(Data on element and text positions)
START

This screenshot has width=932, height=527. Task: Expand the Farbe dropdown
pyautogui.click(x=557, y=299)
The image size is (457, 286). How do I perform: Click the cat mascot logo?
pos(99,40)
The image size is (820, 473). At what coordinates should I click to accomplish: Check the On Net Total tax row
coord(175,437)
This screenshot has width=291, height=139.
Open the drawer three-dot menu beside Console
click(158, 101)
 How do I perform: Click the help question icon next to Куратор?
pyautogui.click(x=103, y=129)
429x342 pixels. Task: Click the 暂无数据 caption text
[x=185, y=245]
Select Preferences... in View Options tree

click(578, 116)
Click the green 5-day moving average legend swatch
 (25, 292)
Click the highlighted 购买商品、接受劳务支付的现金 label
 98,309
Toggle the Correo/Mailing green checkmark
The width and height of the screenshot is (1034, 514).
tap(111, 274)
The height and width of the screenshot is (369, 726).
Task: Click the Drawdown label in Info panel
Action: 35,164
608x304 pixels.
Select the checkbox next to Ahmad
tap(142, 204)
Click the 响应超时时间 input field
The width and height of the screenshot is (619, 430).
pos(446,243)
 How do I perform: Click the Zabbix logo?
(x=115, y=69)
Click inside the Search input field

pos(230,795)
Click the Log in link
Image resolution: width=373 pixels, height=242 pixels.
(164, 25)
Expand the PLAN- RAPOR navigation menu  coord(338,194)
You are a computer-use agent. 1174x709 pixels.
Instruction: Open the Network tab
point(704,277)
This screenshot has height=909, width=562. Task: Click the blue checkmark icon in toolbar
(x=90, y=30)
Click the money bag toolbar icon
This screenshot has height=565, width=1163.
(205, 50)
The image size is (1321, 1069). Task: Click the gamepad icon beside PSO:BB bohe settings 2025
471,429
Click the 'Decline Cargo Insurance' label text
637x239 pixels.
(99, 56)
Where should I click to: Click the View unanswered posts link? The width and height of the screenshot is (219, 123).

END

## WHAT IS REQUIRED
Format the data above as a JSON list of strings with one string per line, and skip any blank lines.

## TASK RESPONSE
[
  "This screenshot has width=932, height=527. Task: Expand the Farbe dropdown",
  "pyautogui.click(x=557, y=299)",
  "The image size is (457, 286). How do I perform: Click the cat mascot logo?",
  "pos(99,40)",
  "The image size is (820, 473). At what coordinates should I click to accomplish: Check the On Net Total tax row",
  "coord(175,437)",
  "This screenshot has width=291, height=139.",
  "Open the drawer three-dot menu beside Console",
  "click(158, 101)",
  " How do I perform: Click the help question icon next to Куратор?",
  "pyautogui.click(x=103, y=129)",
  "429x342 pixels. Task: Click the 暂无数据 caption text",
  "[x=185, y=245]",
  "Select Preferences... in View Options tree",
  "click(578, 116)",
  "Click the green 5-day moving average legend swatch",
  " (25, 292)",
  "Click the highlighted 购买商品、接受劳务支付的现金 label",
  " 98,309",
  "Toggle the Correo/Mailing green checkmark",
  "The width and height of the screenshot is (1034, 514).",
  "tap(111, 274)",
  "The height and width of the screenshot is (369, 726).",
  "Task: Click the Drawdown label in Info panel",
  "Action: 35,164",
  "608x304 pixels.",
  "Select the checkbox next to Ahmad",
  "tap(142, 204)",
  "Click the 响应超时时间 input field",
  "The width and height of the screenshot is (619, 430).",
  "pos(446,243)",
  " How do I perform: Click the Zabbix logo?",
  "(x=115, y=69)",
  "Click inside the Search input field",
  "pos(230,795)",
  "Click the Log in link",
  "Image resolution: width=373 pixels, height=242 pixels.",
  "(164, 25)",
  "Expand the PLAN- RAPOR navigation menu  coord(338,194)",
  "You are a computer-use agent. 1174x709 pixels.",
  "Instruction: Open the Network tab",
  "point(704,277)",
  "This screenshot has height=909, width=562. Task: Click the blue checkmark icon in toolbar",
  "(x=90, y=30)",
  "Click the money bag toolbar icon",
  "This screenshot has height=565, width=1163.",
  "(205, 50)",
  "The image size is (1321, 1069). Task: Click the gamepad icon beside PSO:BB bohe settings 2025",
  "471,429",
  "Click the 'Decline Cargo Insurance' label text",
  "637x239 pixels.",
  "(99, 56)",
  "Where should I click to: Click the View unanswered posts link? The width and height of the screenshot is (219, 123)."
]